● **DATA FOR ANALYSIS**:
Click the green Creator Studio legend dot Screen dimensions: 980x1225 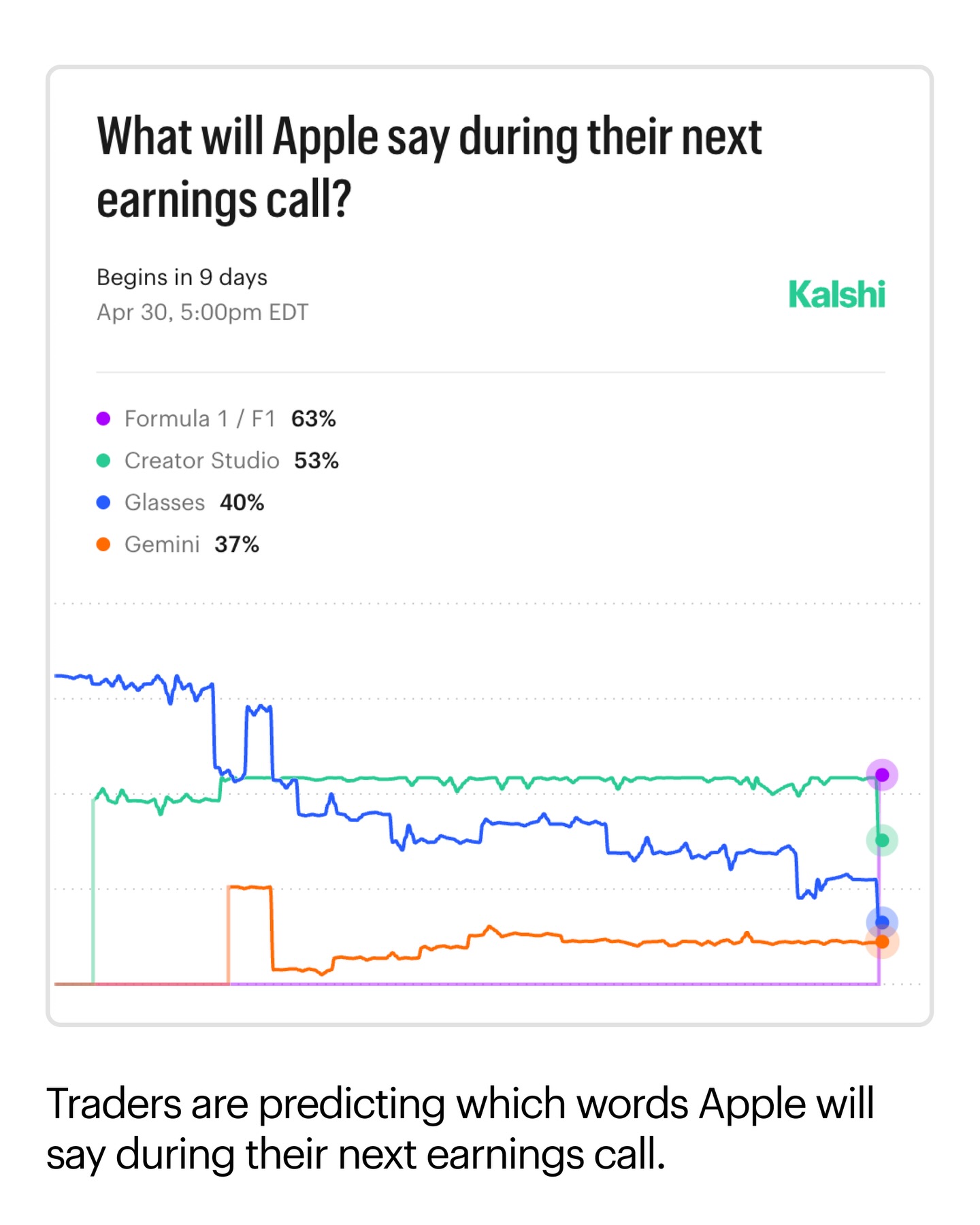click(103, 461)
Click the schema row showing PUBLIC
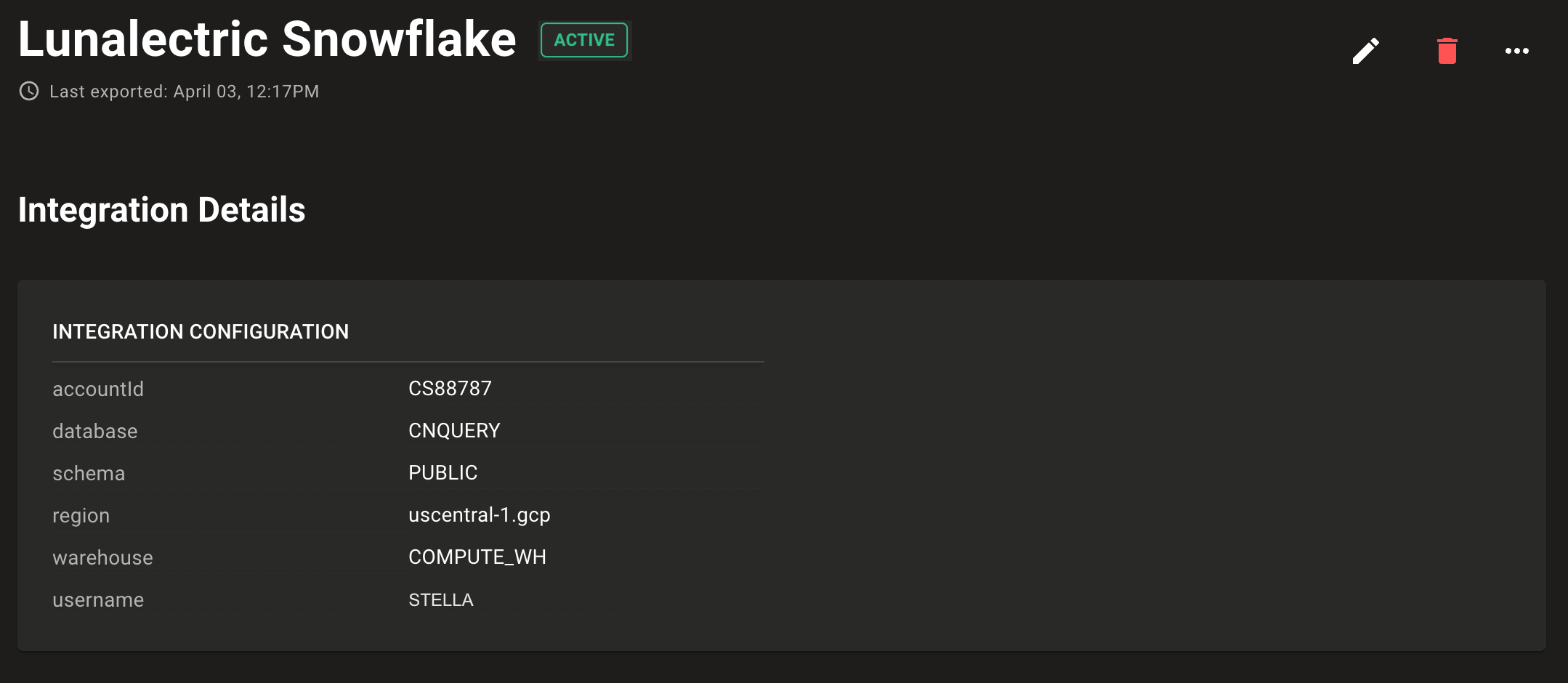This screenshot has width=1568, height=683. pos(442,472)
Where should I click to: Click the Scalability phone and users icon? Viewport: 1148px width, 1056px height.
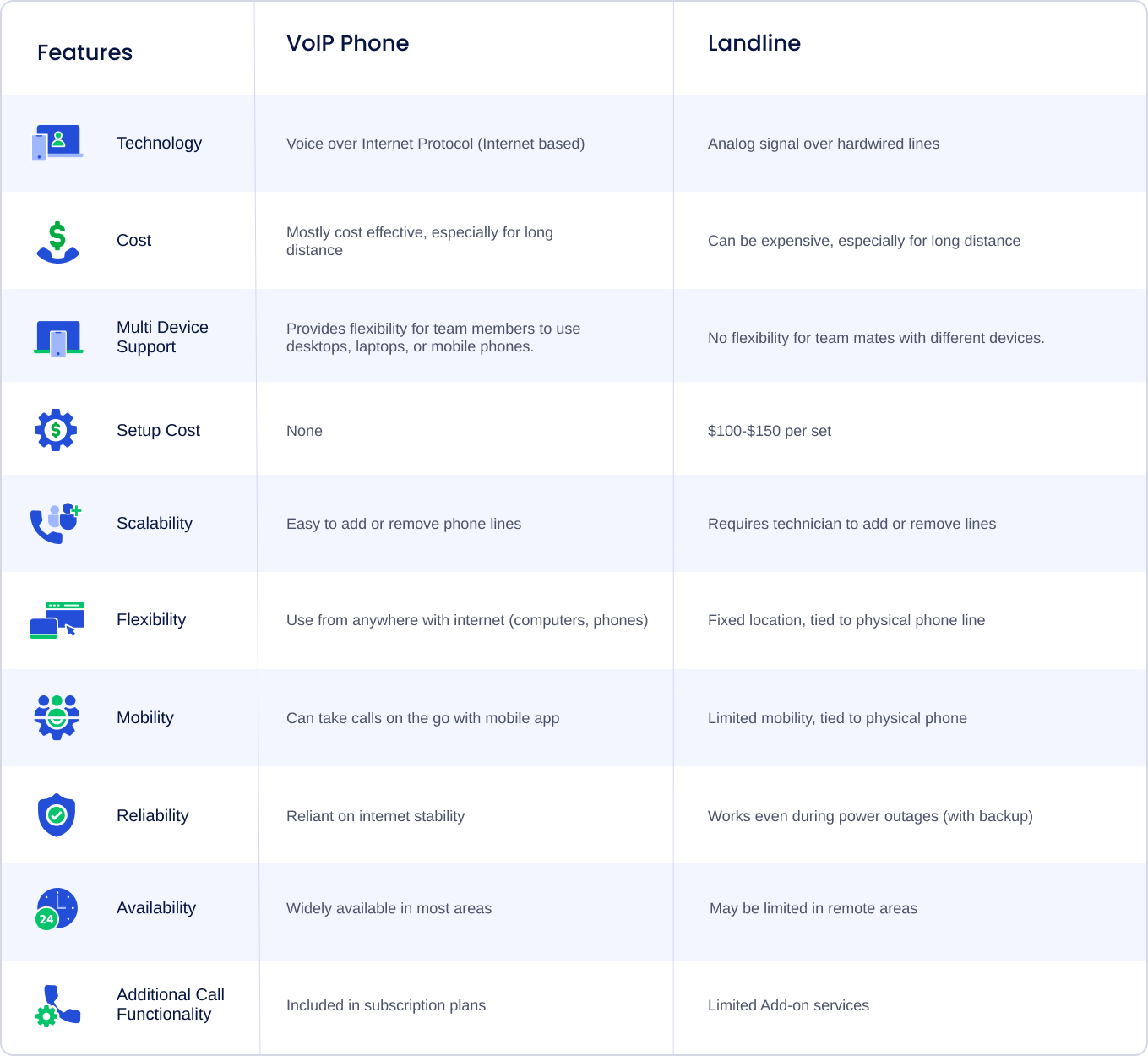(56, 523)
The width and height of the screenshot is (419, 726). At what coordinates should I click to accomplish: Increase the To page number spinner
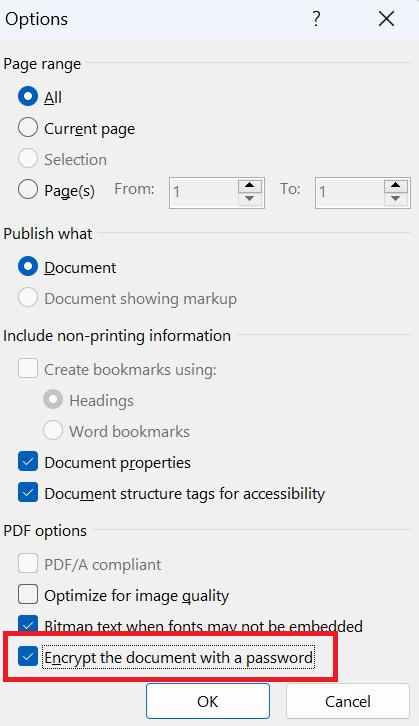click(x=395, y=185)
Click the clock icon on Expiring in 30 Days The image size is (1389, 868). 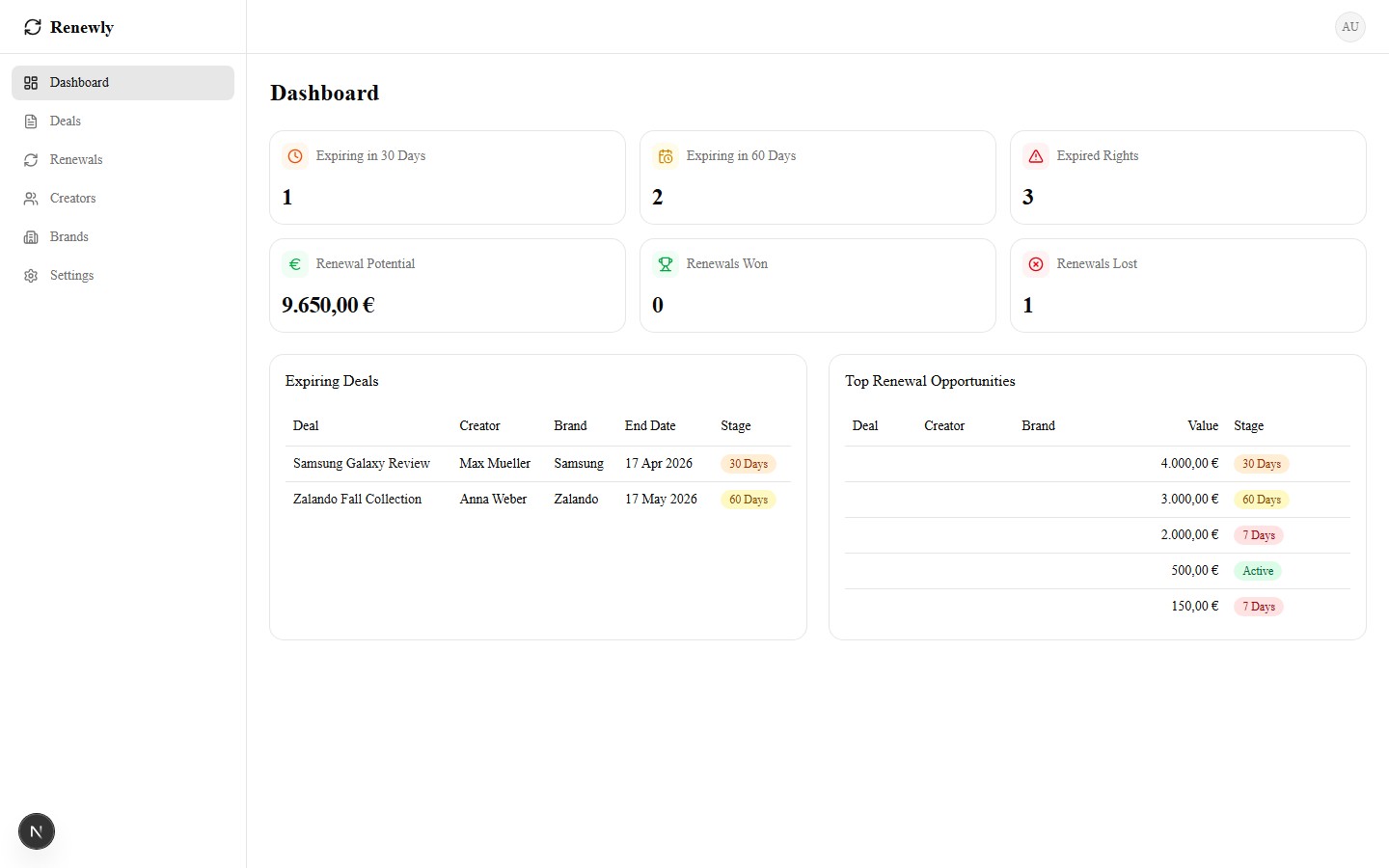click(294, 155)
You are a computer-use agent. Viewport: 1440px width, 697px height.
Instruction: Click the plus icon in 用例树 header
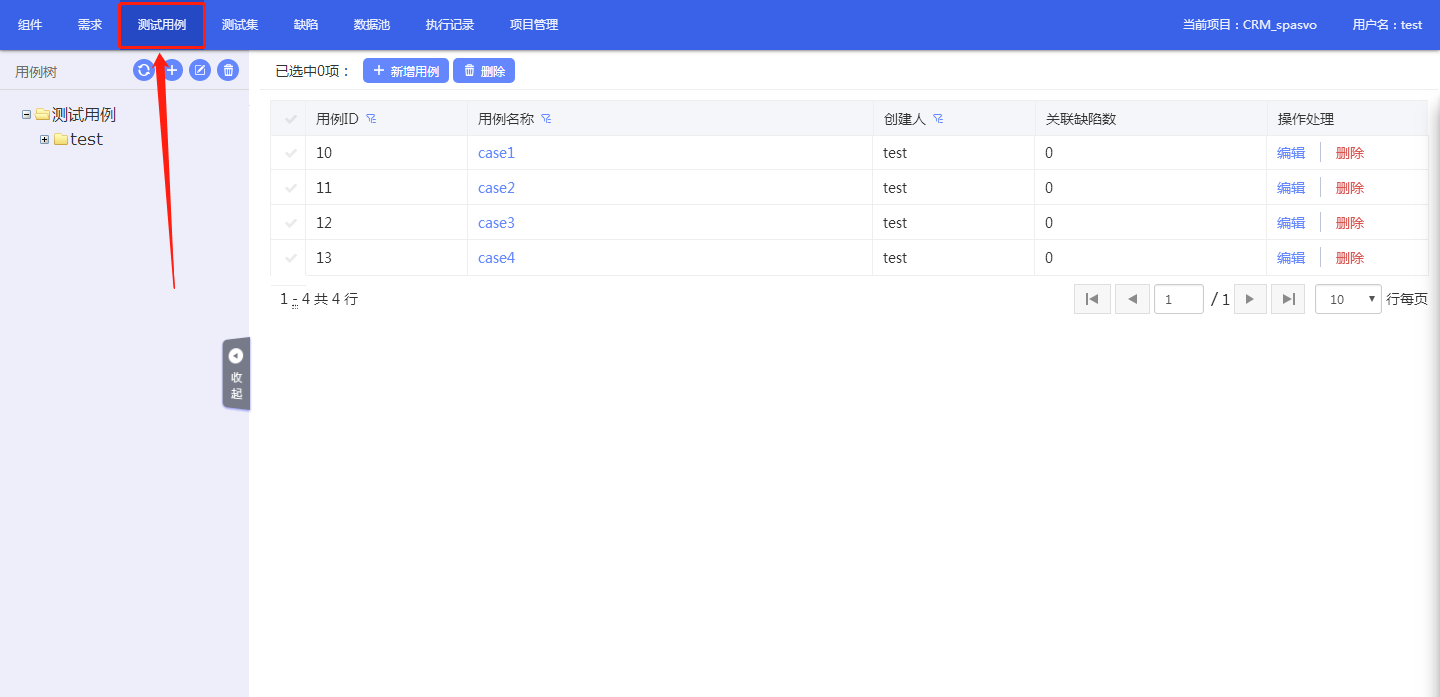coord(172,70)
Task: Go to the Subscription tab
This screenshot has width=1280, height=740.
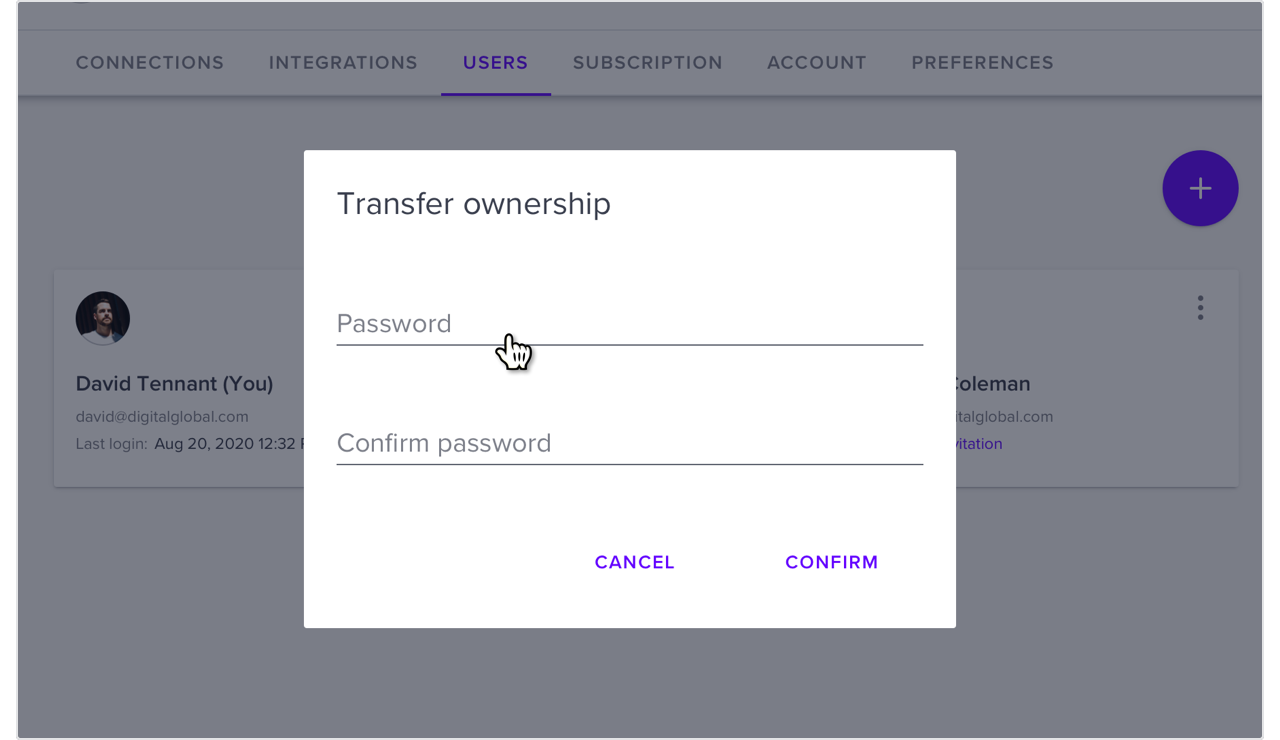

● **TASK**: For this exercise, repeat word for word only the lines from the one containing "Instruction: Click the" through the end of the data, including both. Pictures do not go in the copy.

● **RESULT OF THE EXERCISE**:
Instruction: Click the plus icon in 用例树 header
coord(172,70)
Task: Go to the Subscription tab
This screenshot has width=1280, height=740.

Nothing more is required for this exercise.